Его синие белки сверкнули прежним озорством.
— Еще можешь шутить?
— Да нисколько. Ты послушай. Я цыган натуральный, ты тоже вполне сойдешь за цыганку Азу. Давай исчезнем на энный период с горизонта. Для всех, даже для своих семей. Ну, например, в газете вдруг появляется объявление в черной каемке. Дескать, П.В.Аксенов с прискорбием извещает о безвременной кончине своей жены и друга… Ну и так далее. Пожалуй, тогда твоему Бейлину волей-неволей придется сдать дело в архив. А мы с тобой присоединились бы к какому-нибудь табору и годика два побродили бы как вольные туристы, пока волна спадет. А?
И это, по сути дела, мудрое предложение показалось мне авантюристским, заслуживающим только улыбки. А между тем несколько лет спустя, оглядываясь на прошлое, я с удивлением вспоминала, что ведь многие действительно спаслись именно таким путем. Одни уехали в дальние, тогда еще экзотические, районы Казахстана или Дальнего Востока. Так сделал, например, бывший ответственный секретарь казанской газеты Павел Кузнецов, который фигурировал в моем обвинительном заключении как обвиняемый в принадлежности к "группе", но никогда не был арестован, так как уехал в Казахстан, где его не сразу нашли, а потом перестали искать.

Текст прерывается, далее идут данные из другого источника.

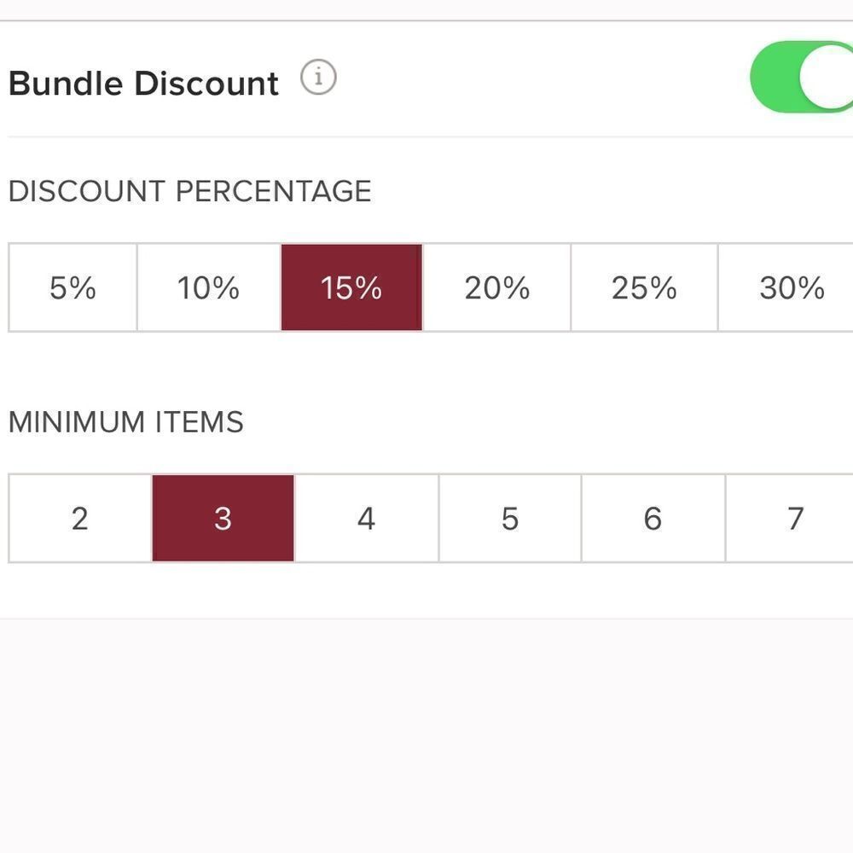Choose 4 as minimum items
853x853 pixels.
366,518
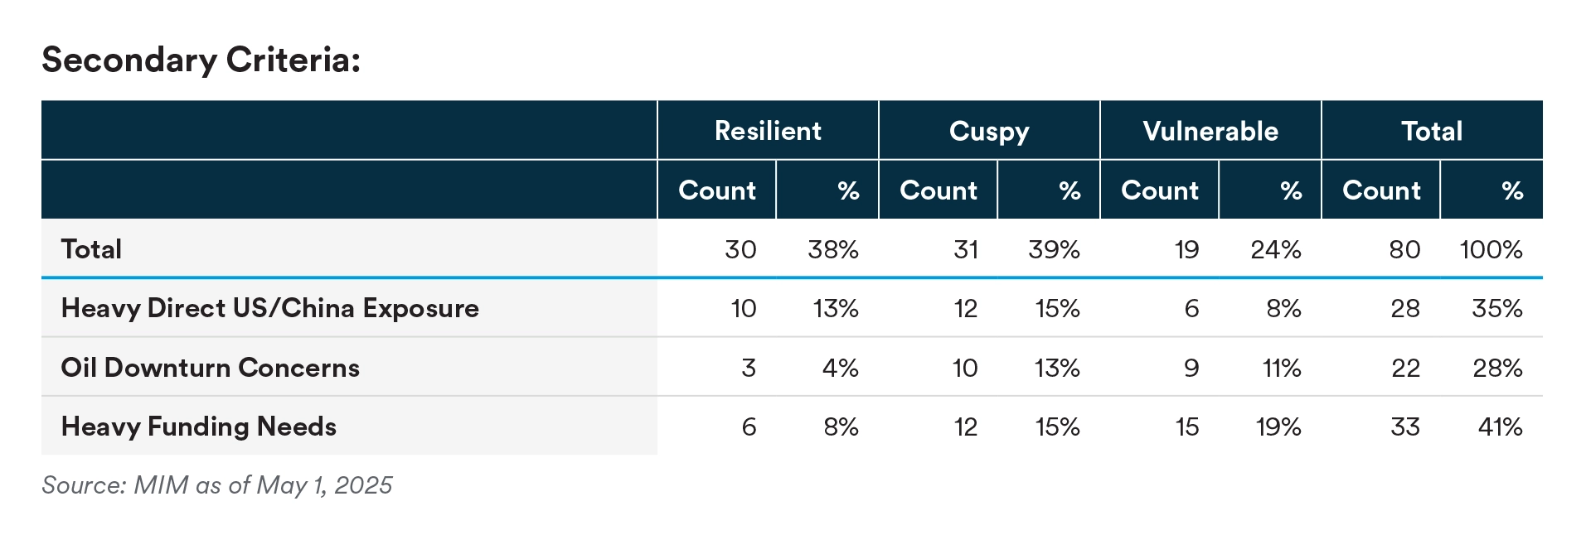Click the 100% total percentage cell
The width and height of the screenshot is (1586, 535).
tap(1491, 249)
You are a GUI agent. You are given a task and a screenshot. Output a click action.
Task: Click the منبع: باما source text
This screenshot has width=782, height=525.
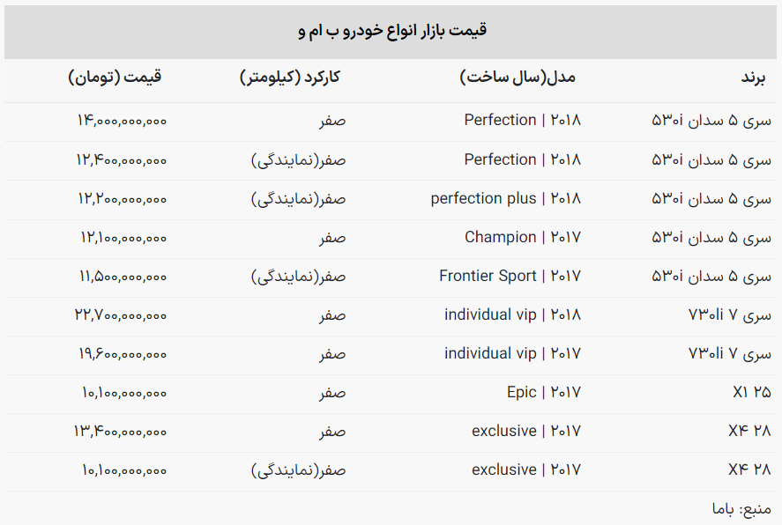coord(741,509)
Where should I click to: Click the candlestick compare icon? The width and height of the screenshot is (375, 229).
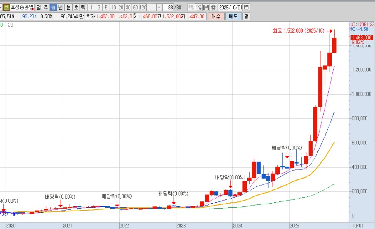(190, 8)
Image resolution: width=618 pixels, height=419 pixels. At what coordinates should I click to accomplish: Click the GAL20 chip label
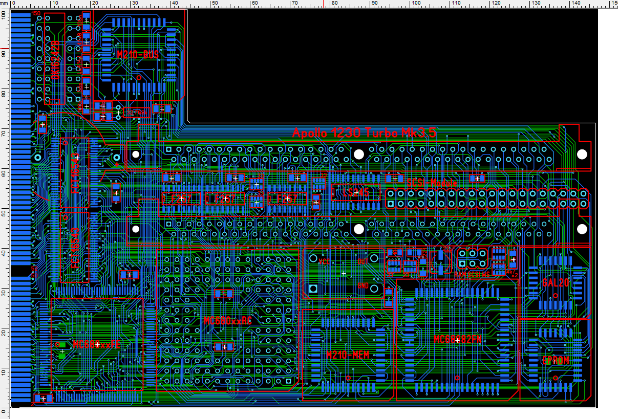pyautogui.click(x=555, y=282)
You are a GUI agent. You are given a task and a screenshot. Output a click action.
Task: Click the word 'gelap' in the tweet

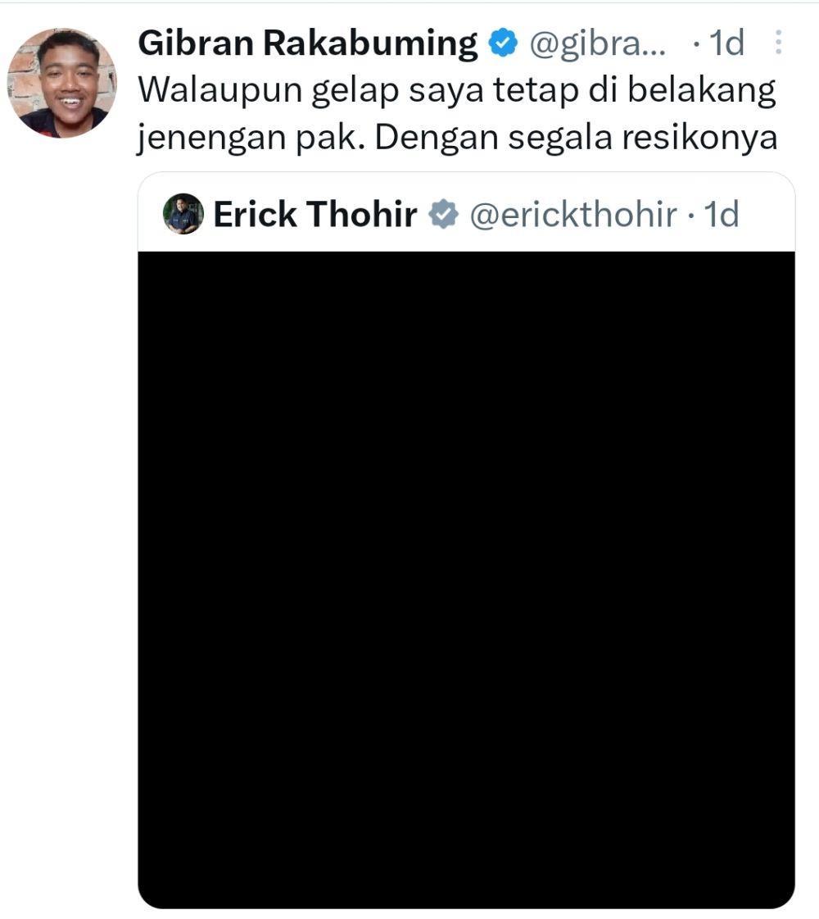[355, 92]
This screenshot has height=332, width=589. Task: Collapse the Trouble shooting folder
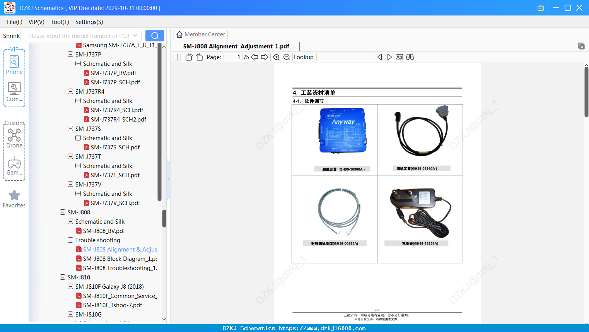click(x=70, y=240)
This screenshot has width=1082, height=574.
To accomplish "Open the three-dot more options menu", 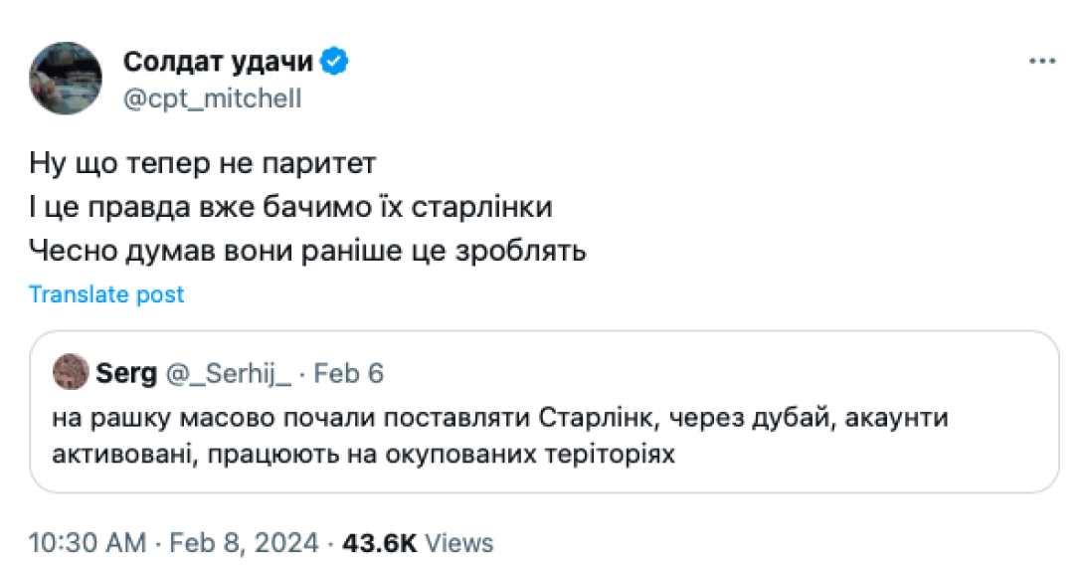I will click(1041, 62).
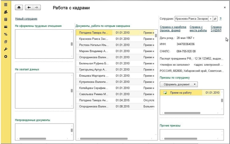Click the question mark help link
The width and height of the screenshot is (230, 144).
[221, 19]
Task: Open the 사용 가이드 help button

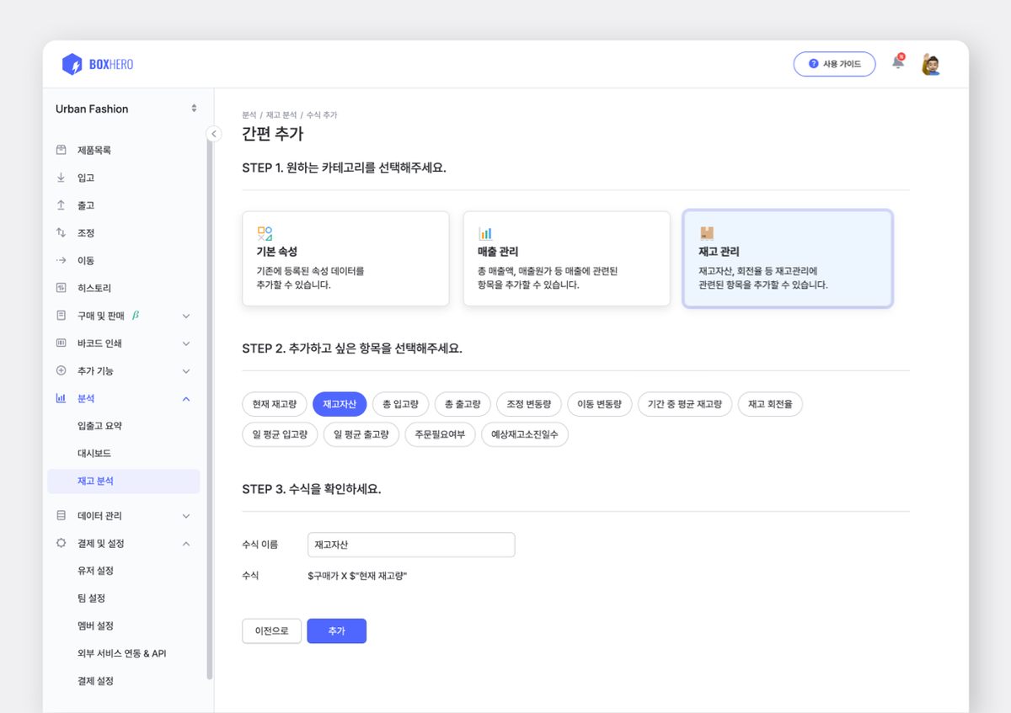Action: tap(834, 63)
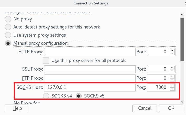Enable Use this proxy server for all protocols
This screenshot has width=186, height=115.
(46, 61)
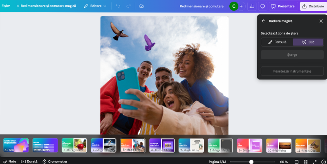Click the Distribuie button
327x164 pixels.
(313, 6)
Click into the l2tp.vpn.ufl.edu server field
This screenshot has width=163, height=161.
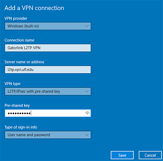point(48,70)
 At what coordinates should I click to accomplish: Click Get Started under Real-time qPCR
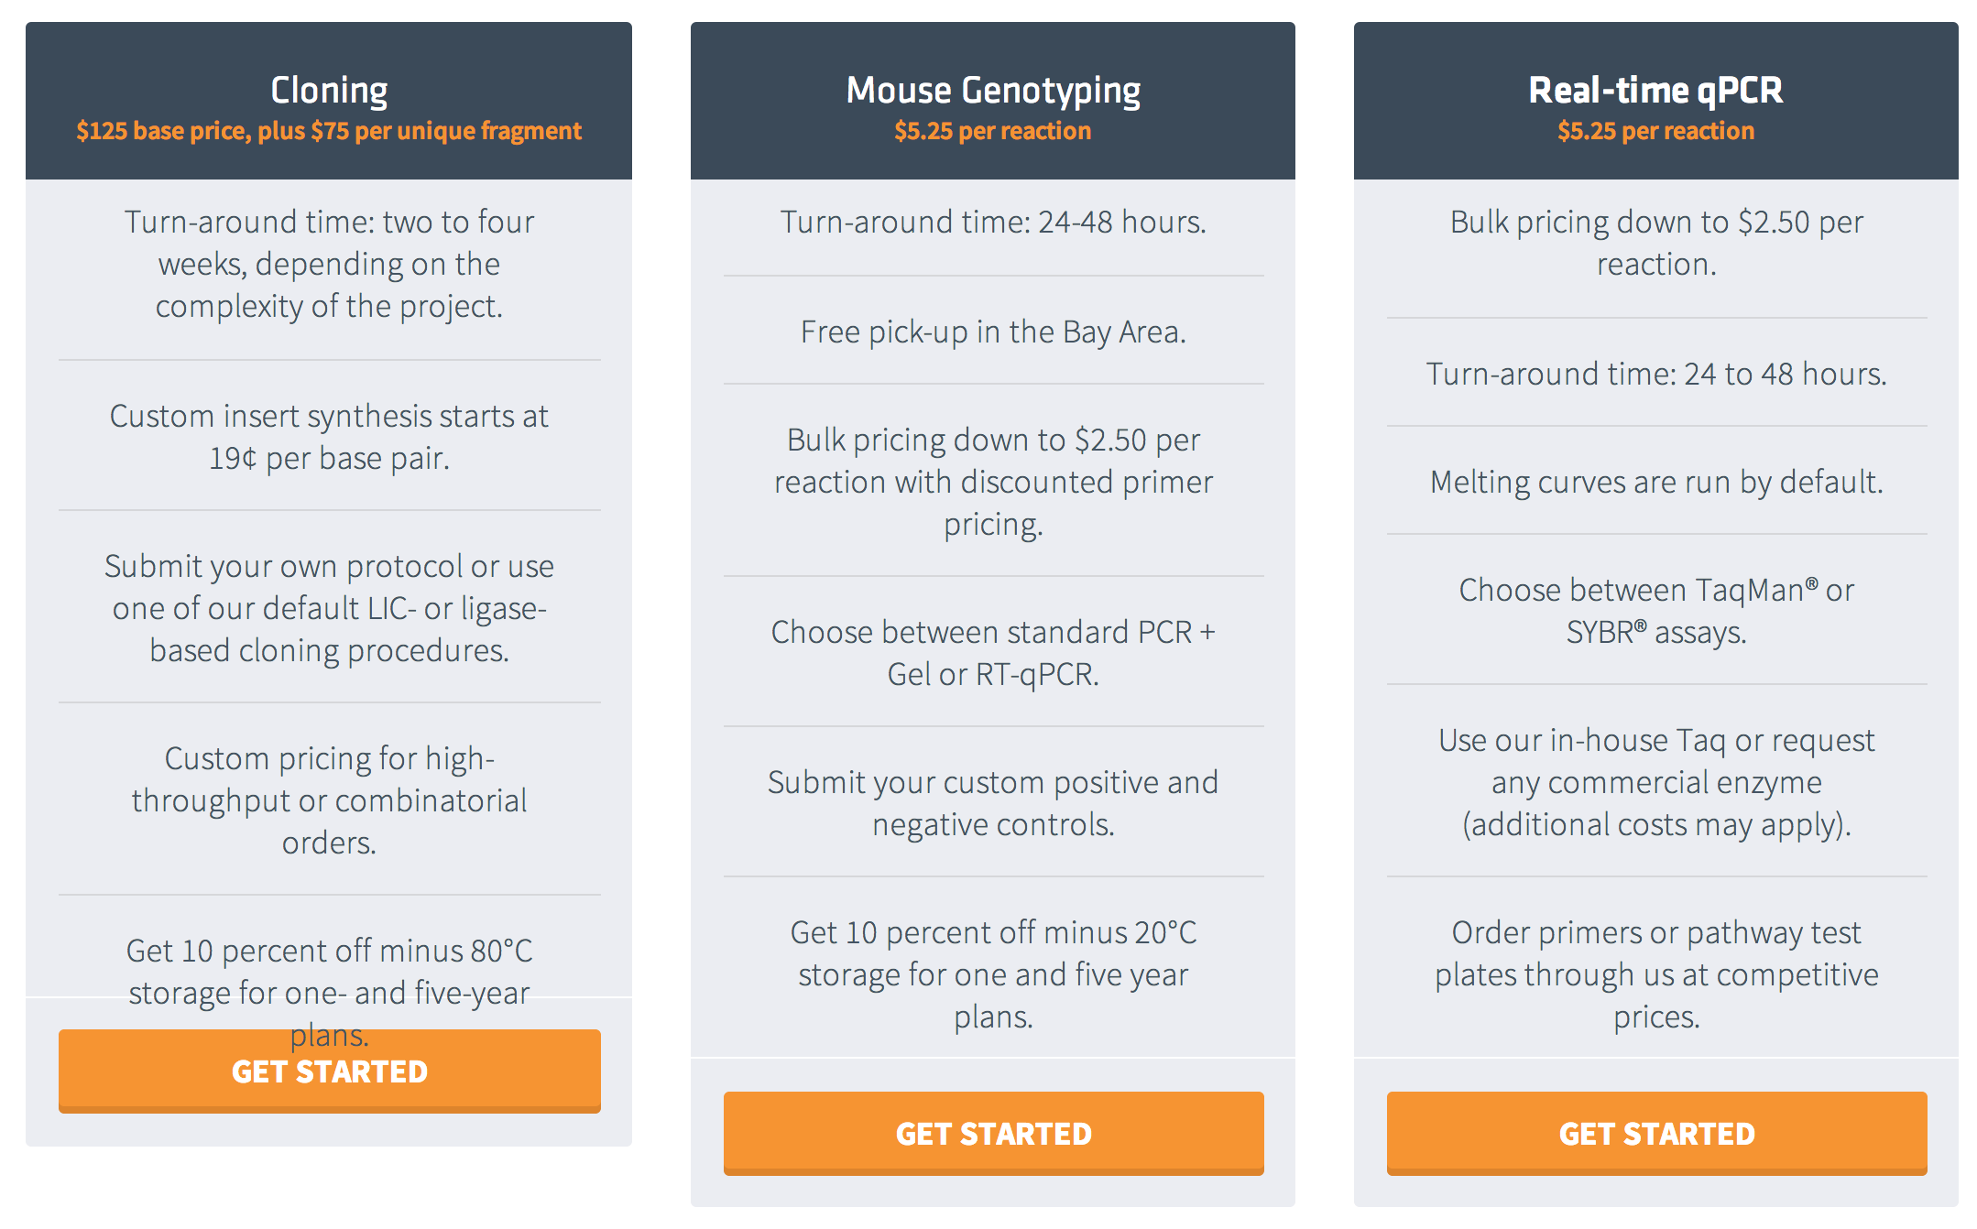pos(1656,1134)
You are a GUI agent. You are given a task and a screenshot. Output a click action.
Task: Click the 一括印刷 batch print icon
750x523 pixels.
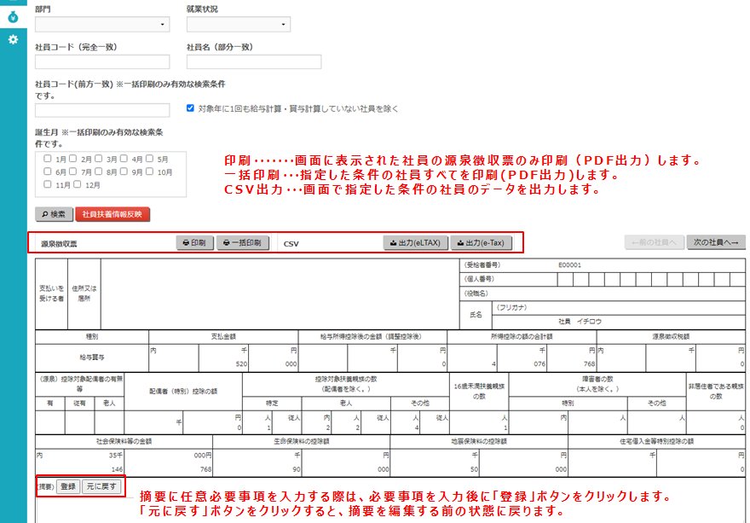[226, 241]
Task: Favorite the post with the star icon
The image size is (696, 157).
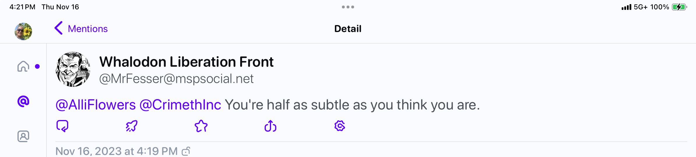Action: [201, 126]
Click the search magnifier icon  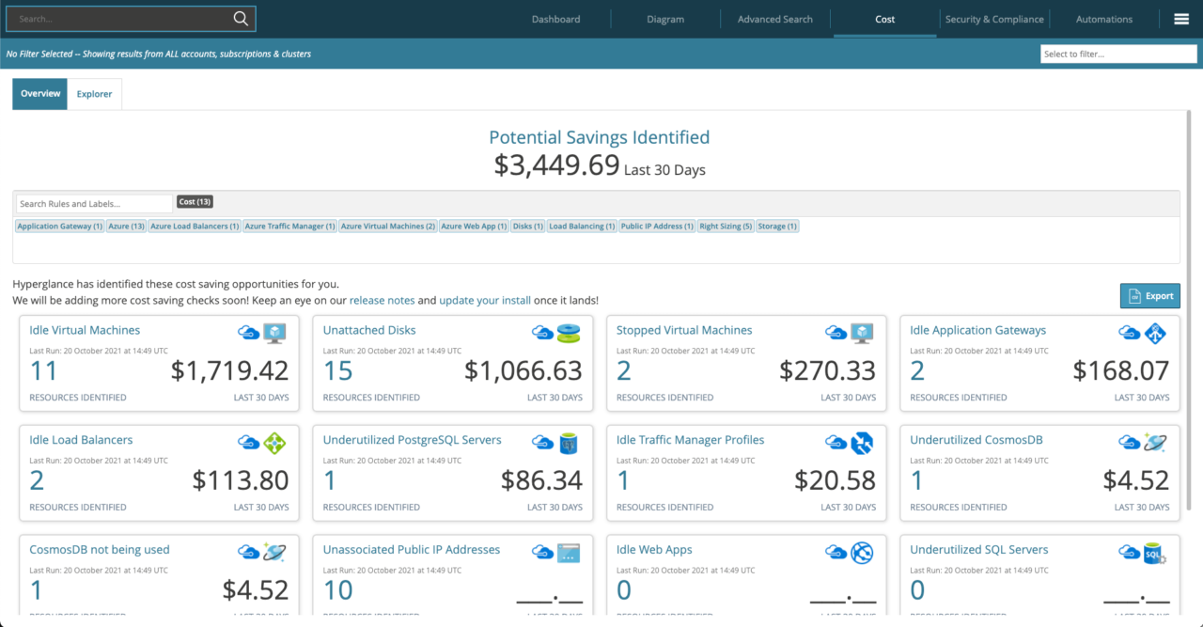241,18
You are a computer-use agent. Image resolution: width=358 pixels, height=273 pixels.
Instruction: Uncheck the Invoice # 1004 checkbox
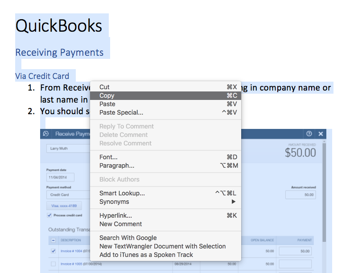click(53, 251)
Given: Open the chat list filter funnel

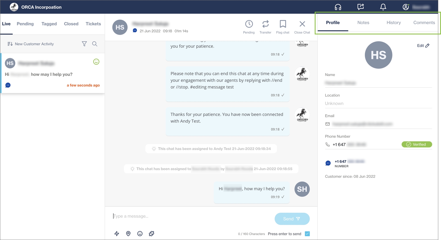Looking at the screenshot, I should [x=84, y=44].
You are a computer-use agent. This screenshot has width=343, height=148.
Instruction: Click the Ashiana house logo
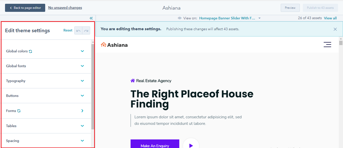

Он еще потом печатал в "Правде" свои переводы казахских акынов, прославлявших "батыра Ежова" и великого Сталина.
Некоторые "потеряли" партбилеты и были исключены за это, после чего тоже выехали в другие города и села. Некоторые женщины срочно забеременели, наивно полагая, что это спасет их от карающей десницы ежовско-бериевского "правосудия". Эти-то бедняжки здорово просчитались и только увеличили число покинутых сирот.
Да, люди искали всевозможные варианты выхода, и те, у кого здравый смысл, наблюдательность и способность к самостоятельному мышлению перевешивали навыки, привитые догматическим воспитанием, те, над кем не довлела почти мистическая сила "формулировок", иногда находили этот выход.
Что касается меня, то, оставаясь все на той же почве правдивости, нельзя не признать, что я выбрала самый нелепый из всех возможных вариантов самозащиты: пламенные доказательства своей невиновности, горячие заверения в преданности партии, расточаемые то перед садистами, то перед чиновниками, ошеломленными фантастическою реальностью тех дней и дрожащими за собственную шкуру. Да, бабушка Авдотья была права. Не знаю, была ли "ума — палата", но уж глупости-то действительно была "саратовская степь".
6. ПОСЛЕДНИЙ ГОД
Он был удивительно противоречив для меня, этот последний год моей первой жизни, оборвавшейся в феврале 1937-го. С одной стороны, было очевидно, что я на всех парах качусь к пропасти. Все более свинцовыми тучами затягивался политический небосклон. Шли процессы. Процесс Зиновьева — Каменева. Кемеровское дело. Процесс Радека — Пятакова.
Газетные листы жгли, кололись, щупальцами скорпиона впивались в самое сердце. После каждого процесса дело закручивалось все туже. Вошел в жизнь страшный термин "враг народа". Каждая область и национальная республика по какой-то чудовищной логике должны были тоже иметь своих "врагов", чтобы не отстать от центра. Как в любой кампании, как, скажем, при хлебозаготовках или поставках молока.
А я была меченая. И каждую секунду чувствовала это… Почти весь этот год я прожила в Москве, так как "дело", находившееся по моей апелляции в КПК, требовало постоянных посещений коридоров Ильинки.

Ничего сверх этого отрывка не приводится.